Top of Input material

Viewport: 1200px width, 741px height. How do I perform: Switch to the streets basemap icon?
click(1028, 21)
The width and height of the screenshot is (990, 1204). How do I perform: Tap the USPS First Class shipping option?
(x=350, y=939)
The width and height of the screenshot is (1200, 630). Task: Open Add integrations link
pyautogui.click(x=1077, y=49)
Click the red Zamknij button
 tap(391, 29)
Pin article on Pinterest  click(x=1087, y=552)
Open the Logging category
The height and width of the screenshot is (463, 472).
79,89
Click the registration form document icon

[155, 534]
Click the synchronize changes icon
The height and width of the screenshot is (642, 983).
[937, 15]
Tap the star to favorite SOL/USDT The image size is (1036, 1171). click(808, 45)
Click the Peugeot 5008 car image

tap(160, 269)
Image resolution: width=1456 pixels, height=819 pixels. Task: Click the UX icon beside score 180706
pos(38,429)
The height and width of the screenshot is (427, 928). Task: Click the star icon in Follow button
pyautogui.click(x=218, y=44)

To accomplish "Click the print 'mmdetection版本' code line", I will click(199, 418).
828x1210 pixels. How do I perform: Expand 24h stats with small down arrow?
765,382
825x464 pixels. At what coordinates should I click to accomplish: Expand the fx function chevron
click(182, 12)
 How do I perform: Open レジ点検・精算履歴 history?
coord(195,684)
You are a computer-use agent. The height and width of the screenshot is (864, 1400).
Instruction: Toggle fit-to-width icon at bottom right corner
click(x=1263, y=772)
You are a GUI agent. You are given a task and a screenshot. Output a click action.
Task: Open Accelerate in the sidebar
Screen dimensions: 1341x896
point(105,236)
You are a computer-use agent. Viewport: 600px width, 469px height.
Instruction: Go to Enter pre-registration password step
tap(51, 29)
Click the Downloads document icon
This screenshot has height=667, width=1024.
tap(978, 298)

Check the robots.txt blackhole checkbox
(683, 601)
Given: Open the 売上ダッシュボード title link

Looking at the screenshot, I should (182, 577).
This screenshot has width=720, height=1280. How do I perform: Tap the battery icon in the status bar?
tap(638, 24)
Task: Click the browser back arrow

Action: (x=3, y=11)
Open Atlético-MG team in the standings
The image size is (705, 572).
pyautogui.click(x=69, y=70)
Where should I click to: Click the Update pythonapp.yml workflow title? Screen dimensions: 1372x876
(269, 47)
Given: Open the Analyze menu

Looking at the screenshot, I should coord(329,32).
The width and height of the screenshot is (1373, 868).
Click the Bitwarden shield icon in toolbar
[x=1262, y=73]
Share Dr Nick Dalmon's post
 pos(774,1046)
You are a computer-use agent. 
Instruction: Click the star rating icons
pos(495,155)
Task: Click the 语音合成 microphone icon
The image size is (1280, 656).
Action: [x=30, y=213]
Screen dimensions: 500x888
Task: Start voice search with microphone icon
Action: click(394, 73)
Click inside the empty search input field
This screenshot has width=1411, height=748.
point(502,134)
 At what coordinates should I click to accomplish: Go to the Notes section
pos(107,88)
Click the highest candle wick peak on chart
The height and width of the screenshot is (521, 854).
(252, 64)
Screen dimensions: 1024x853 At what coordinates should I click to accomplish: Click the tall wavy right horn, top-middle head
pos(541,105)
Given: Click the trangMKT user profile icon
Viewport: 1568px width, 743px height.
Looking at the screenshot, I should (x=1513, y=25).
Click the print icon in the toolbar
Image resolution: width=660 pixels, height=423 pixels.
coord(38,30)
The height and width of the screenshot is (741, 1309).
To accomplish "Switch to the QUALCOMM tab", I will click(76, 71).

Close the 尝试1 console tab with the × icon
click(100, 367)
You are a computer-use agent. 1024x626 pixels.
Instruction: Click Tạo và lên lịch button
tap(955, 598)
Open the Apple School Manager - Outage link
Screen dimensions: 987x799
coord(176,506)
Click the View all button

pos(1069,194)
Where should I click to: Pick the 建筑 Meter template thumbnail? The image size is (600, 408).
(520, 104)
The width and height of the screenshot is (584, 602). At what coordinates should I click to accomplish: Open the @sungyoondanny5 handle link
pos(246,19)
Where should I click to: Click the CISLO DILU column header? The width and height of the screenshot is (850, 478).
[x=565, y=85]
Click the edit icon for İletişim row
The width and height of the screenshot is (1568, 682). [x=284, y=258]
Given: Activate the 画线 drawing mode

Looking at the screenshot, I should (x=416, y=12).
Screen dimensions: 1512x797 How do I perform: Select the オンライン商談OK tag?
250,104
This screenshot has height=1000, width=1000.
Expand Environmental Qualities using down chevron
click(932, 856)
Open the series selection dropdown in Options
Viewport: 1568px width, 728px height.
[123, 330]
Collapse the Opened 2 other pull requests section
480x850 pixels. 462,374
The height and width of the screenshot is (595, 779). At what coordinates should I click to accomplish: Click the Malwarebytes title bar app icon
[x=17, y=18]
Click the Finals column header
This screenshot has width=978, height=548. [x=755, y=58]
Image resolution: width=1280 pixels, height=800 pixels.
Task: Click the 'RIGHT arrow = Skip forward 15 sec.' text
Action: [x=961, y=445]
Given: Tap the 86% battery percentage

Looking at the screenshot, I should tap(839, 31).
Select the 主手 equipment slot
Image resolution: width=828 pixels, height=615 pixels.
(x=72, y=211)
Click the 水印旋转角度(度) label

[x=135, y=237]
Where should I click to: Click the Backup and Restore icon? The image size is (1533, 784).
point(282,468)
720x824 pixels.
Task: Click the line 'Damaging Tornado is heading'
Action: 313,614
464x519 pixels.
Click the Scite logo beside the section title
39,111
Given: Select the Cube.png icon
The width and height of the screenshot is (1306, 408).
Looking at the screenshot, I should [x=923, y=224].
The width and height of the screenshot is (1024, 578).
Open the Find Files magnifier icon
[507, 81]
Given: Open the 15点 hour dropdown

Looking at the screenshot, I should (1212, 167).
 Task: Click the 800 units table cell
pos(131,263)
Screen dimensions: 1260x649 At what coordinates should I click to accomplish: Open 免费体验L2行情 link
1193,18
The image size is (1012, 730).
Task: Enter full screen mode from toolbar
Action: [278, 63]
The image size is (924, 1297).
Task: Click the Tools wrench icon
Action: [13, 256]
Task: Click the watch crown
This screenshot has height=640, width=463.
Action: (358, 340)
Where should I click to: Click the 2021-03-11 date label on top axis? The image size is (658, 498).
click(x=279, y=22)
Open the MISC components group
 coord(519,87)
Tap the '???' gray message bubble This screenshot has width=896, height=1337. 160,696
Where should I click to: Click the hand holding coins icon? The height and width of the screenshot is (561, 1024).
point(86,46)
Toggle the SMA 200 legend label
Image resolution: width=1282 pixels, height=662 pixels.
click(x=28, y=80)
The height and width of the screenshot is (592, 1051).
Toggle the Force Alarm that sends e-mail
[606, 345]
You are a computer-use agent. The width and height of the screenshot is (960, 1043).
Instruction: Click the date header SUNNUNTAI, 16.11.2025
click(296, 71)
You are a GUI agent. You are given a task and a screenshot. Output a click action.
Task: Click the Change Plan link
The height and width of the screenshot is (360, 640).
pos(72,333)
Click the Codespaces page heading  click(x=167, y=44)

Bottom of Input material

**Requirement**
Copy each line of the entries in which the string "agent" is found.

**Solution for this exercise**
You are a computer-use agent. The height and width of the screenshot is (864, 1400).
You are a GUI agent. You are given a task and a screenshot. Output a click action.
You are a computer-use agent. Viewport: 600px width, 469px height.
You are a computer-use agent. 
You are a computer-use agent. 1024x626 pixels.
You are a computer-use agent. The width and height of the screenshot is (960, 1043).
You are a GUI agent. You are given a task and a screenshot. Output a click action.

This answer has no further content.